PARA LAS IDEAS DE LA LIBERTAD, PROTESTAR TIENE COSTO Y CONSECUENCIAS
En esta nueva era de «tarifado de la protesta«, el gobierno parece haber llevado la lógica del mercado a un extremo extravagante. No solo se trata de soportar los aumentos desmedidos en los precios de los productos básicos, sino que ahora la ciudadanía también debe abonar un costo adicional por expresar su descontento en las calles. Es como si el ejercicio de la libertad de expresión estuviera sujeto a las fluctuaciones del mercado, donde la indignación y el reclamo tienen un precio que el ciudadano común debe estar dispuesto a pagar.
La factura de la protesta, sin embargo, no se limita a lo monetario. Además de desembolsar una suma por alzar la voz, los manifestantes se enfrentan a la criminalización de su legítimo derecho a disentir. Resulta incomprensible -y paradójico- que, en un país que supuestamente abraza la democracia, y que hoy no hable de otra cosa que de “libertad”, expresar desacuerdo pueda ser catalogado como un delito.
Hasta aquí, y como vienen las cosas, la administración busca no solo acallar las voces disidentes, sino también imponer un manto de temor sobre aquellos que se atrevan a desafiar sus decisiones. El gobierno de la libertad, al convertir la protesta en un servicio más del mercado, parece olvidar que la esencia de la democracia radica en el diálogo y el respeto a la diversidad de opiniones, idea central de lo que expresa el liberalismo económico.
Tarifar la disidencia no solo atenta contra los principios fundamentales de la sociedad, sino que también perpetúa un modelo en el que la participación ciudadana se ve limitada por barreras económicas y amenazas legales.
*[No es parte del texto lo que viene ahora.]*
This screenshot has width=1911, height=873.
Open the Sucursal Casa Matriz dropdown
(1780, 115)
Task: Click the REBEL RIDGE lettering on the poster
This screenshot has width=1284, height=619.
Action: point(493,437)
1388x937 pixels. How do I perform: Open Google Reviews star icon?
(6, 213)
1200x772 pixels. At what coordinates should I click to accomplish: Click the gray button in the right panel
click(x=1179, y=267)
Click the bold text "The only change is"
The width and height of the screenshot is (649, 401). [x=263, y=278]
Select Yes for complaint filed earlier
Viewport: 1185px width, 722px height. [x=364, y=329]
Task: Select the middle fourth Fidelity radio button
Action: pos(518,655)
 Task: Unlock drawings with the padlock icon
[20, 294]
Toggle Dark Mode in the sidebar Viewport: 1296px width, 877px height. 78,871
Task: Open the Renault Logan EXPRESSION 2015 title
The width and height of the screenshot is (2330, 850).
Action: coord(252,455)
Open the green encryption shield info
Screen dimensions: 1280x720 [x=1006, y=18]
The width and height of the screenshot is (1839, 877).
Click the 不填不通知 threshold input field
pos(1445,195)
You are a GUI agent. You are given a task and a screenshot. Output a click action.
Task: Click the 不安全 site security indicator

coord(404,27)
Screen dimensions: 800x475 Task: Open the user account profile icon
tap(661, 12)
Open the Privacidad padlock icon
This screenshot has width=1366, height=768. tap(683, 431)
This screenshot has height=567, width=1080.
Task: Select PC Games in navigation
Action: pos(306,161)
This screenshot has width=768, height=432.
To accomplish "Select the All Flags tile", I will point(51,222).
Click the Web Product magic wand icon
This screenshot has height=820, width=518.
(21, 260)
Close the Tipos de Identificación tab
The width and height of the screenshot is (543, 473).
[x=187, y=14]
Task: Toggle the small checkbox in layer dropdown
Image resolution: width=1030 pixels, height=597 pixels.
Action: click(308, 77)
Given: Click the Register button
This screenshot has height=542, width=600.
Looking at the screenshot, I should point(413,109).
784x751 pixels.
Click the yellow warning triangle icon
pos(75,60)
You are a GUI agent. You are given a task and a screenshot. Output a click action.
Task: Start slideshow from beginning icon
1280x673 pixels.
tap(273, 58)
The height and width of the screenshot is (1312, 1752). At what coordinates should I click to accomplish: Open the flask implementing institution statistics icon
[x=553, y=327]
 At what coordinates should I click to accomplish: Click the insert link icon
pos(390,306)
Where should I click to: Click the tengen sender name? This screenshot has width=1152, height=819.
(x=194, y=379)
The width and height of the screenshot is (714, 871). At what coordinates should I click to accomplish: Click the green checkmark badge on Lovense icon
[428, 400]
Mientras la ciudadanía lucha por hacer frente a las enormes dificultades económicas, la carga de un peaje por manifestar descontento añade una carga adicional a los hombros ya agobiados de la población.
Este enfoque del gobierno no solo es un reflejo de su visión mercantilista y sesgada de la realidad, sino también un recordatorio de la importancia de preservar los cimientos democráticos que debería sustentar nuestra sociedad. En un contexto donde la democracia parece haber sido relegada a un rincón del mercado, se plantea la pregunta crucial de si el gobierno ve a los ciudadanos como meros consumidores o como participantes activos en la construcción y consolidación de una sociedad justa y equitativa.
El tarifado de la protesta plantea desafíos sustanciales para el tejido social, erosionando la confianza en las instituciones democráticas y polarizando aún más a una población ya dividida. La percepción de que el gobierno valora más la voz de aquellos que pueden permitirse pagar el precio de la protesta, que, por supuesto no está en las calles sino en las oficinas de las empresas cuasi monopólicas formadoras de precios, que la voz del ciudadano común, lo que socava la esencia misma de la democracia representativa.
En este escenario, la protesta no solo se torna un acto de resistencia contra las políticas desfavorables, sino también una defensa ferviente de los valores democráticos que, lamentablemente, parecen estar en peligro de ser subyugados por la lógica de un mercado desenfrenado, que paradójicamente, cada día la demanda tiene menos dinero para gastar.